Why is it that people will sign several legal documents, all written by legal professionals, while conducting a $300,000 (plus or minus) transaction, and not use the resources of a paid professional attorney? When I have a problem at closing, I direct my attorney to advise me as to my options. Yes, I have paid when no problems were found, but I am not willing to risk having my pants removed without knowing my belt buckle was undone…
I guess it’s “only” a quarter of a million or more on the line… The saying goes, “An attorney who represents himself has a fool for a client.”
From the Bend Bulletin:
“Prices still sliding, sales still slowing”
“Overloaded with unsold homes and underloaded with buyers, July median sales prices in all four of Central Oregon’s largest home markets dropped below July 2006 levels, while the overall number of sales for the month fell to the lowest level in at least five years.”
To be fair and balanced, I found this one after the Bend Bulletin above:
Here is an article that suggests that the Seattle market was the best in the country, with an increase of near 9%. Of course it does not say how many are selling at those greater prices.
“National housing prices continued to slide last quarter, dropping an average of 1.5% over the year before, according to the latest report by the National Association of Realtors.
But things are looking up for two-thirds of the country’s big cities where median home sale prices rose.

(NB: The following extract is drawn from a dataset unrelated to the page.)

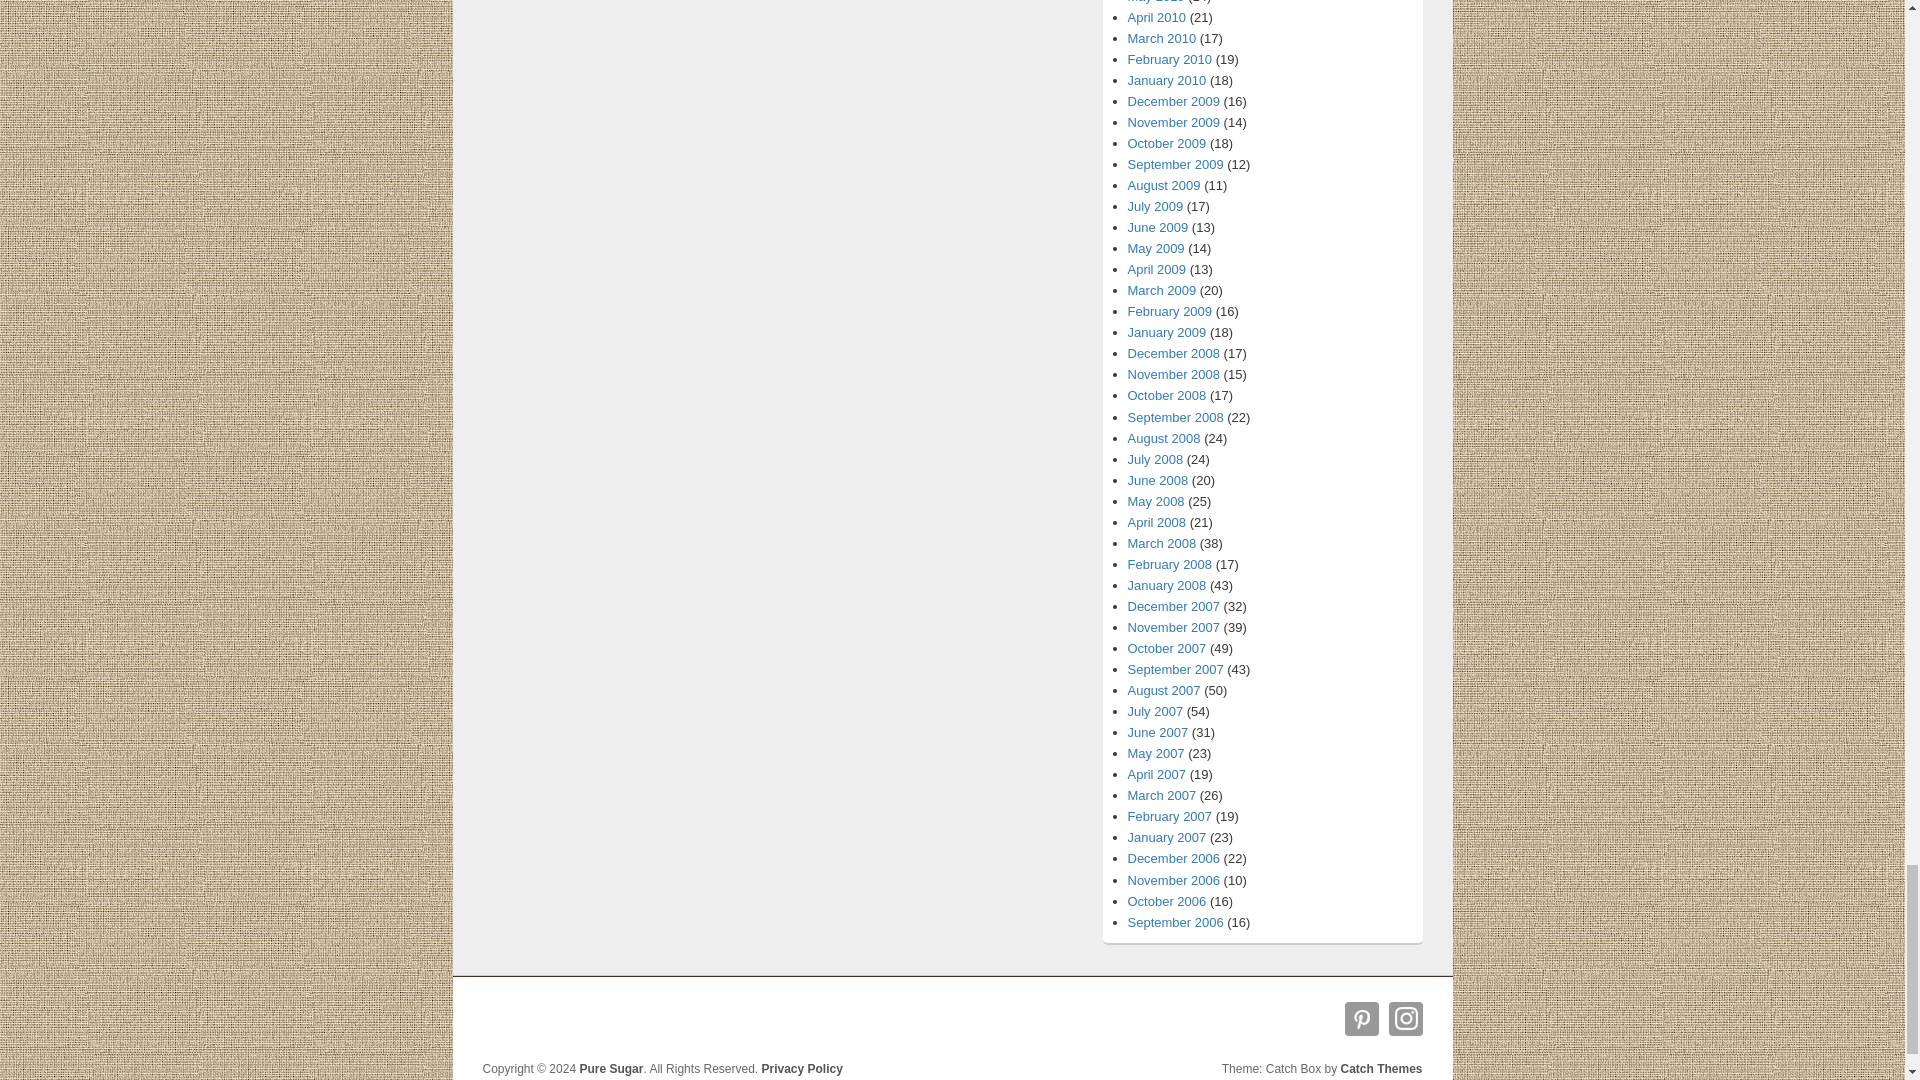 The height and width of the screenshot is (1080, 1920). What do you see at coordinates (1381, 1068) in the screenshot?
I see `Catch Themes` at bounding box center [1381, 1068].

Leading the charge was Seattle, where prices increased 8.9%; in San Jose, Calif., they rose 8.8%; and in Raleigh and Charlotte, N.C., prices jumped 8.3% and 8.4% respectively.
Compare that to Detroit and Cleveland. In these metros, prices fell 7.1%. Skies aren’t much sunnier in the West. Median home sale numbers in Sacramento, Calif., Las Vegas and Phoenix dropped 6.3%, 3.6% and 2.7%, respectively.”
By the way, I suspect that composition of the houses for sale is different today than a year ago. Specifically I suspect that the supply of higher priced homes is now a greater percentage of homes that are listed. Thus increasing median prices may be explained by the distribution of prices of homes on the market, but I don’t have sufficient data to test my theory.
Here’s a post over on TheBigPicture blog entitled “How low will housing go?”
He quotes Jan Hatzius, Chief Economist of Goldman Sachs:
“However, affordability is becoming an increasingly problematic concept because it ignores changes in credit availability and changes in nonconforming mortgage rates. Hence, it may be better to look at simpler price/income or price/rent ratios to get a sense of house price valuation. These paint a more dire picture.
Even if we assume that the long-term trend for price/income and price/rent is higher now than the average of the 1975-2000 period (because interest rates are likely to stay lower), cumulative nominal price declines of 15%-30% are possible.”
Funny how your comments went from “she should have hired an attorney” to market stats. Having said that, Austin too has seen a bit of a slowdown, but it is different than Seattle or Portland. Home sales declined 2% in July, but prices went up. My feeling is that our market is quite healthy and the decline was due to lower priced homes not selling because people couldn’t get loans.
“My feeling is that our market is quite healthy and the decline was due to lower priced homes not selling because people couldn’t get loans.”
Inventory is way up, sales are down. Foreclosures are up nearly 100% from a year ago. Over 40,000 jobs have been eliminated in the mortgage industry, and about 100 lenders have gone bankrupt, and you suggest that you are ‘feeling’ the real estate market is healthy?
I bet you are a seller, rather than a buyer.